> **Activity**
Repeat the records below in their entirety, exactly.
####################
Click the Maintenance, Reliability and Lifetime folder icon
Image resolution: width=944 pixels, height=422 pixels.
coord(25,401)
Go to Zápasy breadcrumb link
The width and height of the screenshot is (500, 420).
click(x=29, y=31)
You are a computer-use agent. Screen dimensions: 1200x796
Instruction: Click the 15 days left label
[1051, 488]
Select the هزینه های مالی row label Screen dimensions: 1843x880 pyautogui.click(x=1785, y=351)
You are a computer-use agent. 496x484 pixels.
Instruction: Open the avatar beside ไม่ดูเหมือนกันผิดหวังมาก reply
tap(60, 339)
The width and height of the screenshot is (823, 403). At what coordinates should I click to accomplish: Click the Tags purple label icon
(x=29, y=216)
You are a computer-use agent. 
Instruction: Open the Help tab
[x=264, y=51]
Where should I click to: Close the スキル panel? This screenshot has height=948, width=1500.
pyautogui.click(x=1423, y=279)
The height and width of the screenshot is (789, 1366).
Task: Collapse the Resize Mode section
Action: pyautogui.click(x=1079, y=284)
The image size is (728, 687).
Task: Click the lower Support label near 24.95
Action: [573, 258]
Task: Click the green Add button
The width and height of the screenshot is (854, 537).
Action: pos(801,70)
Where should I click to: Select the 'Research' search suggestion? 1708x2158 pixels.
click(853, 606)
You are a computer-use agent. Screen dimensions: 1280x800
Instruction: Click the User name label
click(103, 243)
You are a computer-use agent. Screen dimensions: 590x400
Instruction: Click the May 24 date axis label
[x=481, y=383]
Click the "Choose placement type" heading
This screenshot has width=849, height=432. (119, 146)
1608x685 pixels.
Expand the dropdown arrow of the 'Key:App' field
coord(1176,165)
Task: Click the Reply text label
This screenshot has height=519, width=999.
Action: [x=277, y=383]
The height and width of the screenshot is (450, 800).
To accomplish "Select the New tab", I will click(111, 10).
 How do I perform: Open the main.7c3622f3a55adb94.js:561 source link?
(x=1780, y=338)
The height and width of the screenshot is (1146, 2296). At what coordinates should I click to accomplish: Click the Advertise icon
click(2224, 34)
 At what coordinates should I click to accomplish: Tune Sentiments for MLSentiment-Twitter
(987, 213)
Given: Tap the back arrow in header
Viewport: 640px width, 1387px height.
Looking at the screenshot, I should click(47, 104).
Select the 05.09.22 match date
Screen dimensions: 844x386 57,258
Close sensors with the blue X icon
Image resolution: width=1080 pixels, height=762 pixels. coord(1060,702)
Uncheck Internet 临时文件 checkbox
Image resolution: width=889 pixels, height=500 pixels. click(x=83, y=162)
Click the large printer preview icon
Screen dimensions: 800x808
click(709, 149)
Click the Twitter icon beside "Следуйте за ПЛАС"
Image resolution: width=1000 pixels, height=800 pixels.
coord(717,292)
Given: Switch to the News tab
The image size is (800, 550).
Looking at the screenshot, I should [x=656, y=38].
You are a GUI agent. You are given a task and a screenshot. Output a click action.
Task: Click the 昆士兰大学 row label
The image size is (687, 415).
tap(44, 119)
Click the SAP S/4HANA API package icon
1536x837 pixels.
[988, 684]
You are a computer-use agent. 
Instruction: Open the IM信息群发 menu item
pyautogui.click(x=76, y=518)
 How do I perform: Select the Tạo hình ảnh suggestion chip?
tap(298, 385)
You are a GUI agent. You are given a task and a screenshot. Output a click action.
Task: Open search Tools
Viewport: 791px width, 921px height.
####################
> **Final answer**
Click the Maintenance, Reliability and Lifetime folder icon
Image resolution: width=944 pixels, height=422 pixels.
coord(25,401)
Go to Zápasy breadcrumb link
The width and height of the screenshot is (500, 420).
click(x=29, y=31)
You are a computer-use agent. Screen dimensions: 1200x796
Instruction: Click the 15 days left label
[1051, 488]
Select the هزینه های مالی row label Screen dimensions: 1843x880 pyautogui.click(x=1785, y=351)
You are a computer-use agent. 496x484 pixels.
Instruction: Open the avatar beside ไม่ดูเหมือนกันผิดหวังมาก reply
tap(60, 339)
The width and height of the screenshot is (823, 403). At what coordinates should I click to accomplish: Click the Tags purple label icon
(x=29, y=216)
You are a computer-use agent. 
Instruction: Open the Help tab
[x=264, y=51]
Where should I click to: Close the スキル panel? This screenshot has height=948, width=1500.
pyautogui.click(x=1423, y=279)
The height and width of the screenshot is (789, 1366).
Task: Collapse the Resize Mode section
Action: pyautogui.click(x=1079, y=284)
The image size is (728, 687).
Task: Click the lower Support label near 24.95
Action: [573, 258]
Task: Click the green Add button
The width and height of the screenshot is (854, 537).
Action: pos(801,70)
Where should I click to: Select the 'Research' search suggestion? 1708x2158 pixels.
click(853, 606)
You are a computer-use agent. Screen dimensions: 1280x800
Instruction: Click the User name label
click(103, 243)
You are a computer-use agent. Screen dimensions: 590x400
Instruction: Click the May 24 date axis label
[x=481, y=383]
Click the "Choose placement type" heading
This screenshot has width=849, height=432. (119, 146)
1608x685 pixels.
Expand the dropdown arrow of the 'Key:App' field
coord(1176,165)
Task: Click the Reply text label
This screenshot has height=519, width=999.
Action: [x=277, y=383]
The height and width of the screenshot is (450, 800).
To accomplish "Select the New tab", I will click(111, 10).
 How do I perform: Open the main.7c3622f3a55adb94.js:561 source link?
(x=1780, y=338)
The height and width of the screenshot is (1146, 2296). At what coordinates should I click to accomplish: Click the Advertise icon
click(2224, 34)
 At what coordinates should I click to accomplish: Tune Sentiments for MLSentiment-Twitter
(987, 213)
Given: Tap the back arrow in header
Viewport: 640px width, 1387px height.
Looking at the screenshot, I should click(47, 104).
Select the 05.09.22 match date
Screen dimensions: 844x386 57,258
Close sensors with the blue X icon
Image resolution: width=1080 pixels, height=762 pixels. coord(1060,702)
Uncheck Internet 临时文件 checkbox
Image resolution: width=889 pixels, height=500 pixels. click(x=83, y=162)
Click the large printer preview icon
Screen dimensions: 800x808
click(709, 149)
Click the Twitter icon beside "Следуйте за ПЛАС"
Image resolution: width=1000 pixels, height=800 pixels.
coord(717,292)
Given: Switch to the News tab
The image size is (800, 550).
Looking at the screenshot, I should [x=656, y=38].
You are a GUI agent. You are given a task and a screenshot. Output a click action.
Task: Click the 昆士兰大学 row label
The image size is (687, 415).
tap(44, 119)
Click the SAP S/4HANA API package icon
1536x837 pixels.
[988, 684]
You are a computer-use agent. 
Instruction: Open the IM信息群发 menu item
pyautogui.click(x=76, y=518)
 How do I perform: Select the Tạo hình ảnh suggestion chip?
tap(298, 385)
You are a GUI agent. You are given a task and a screenshot. Output a click action.
Task: Open search Tools
Viewport: 791px width, 921px height.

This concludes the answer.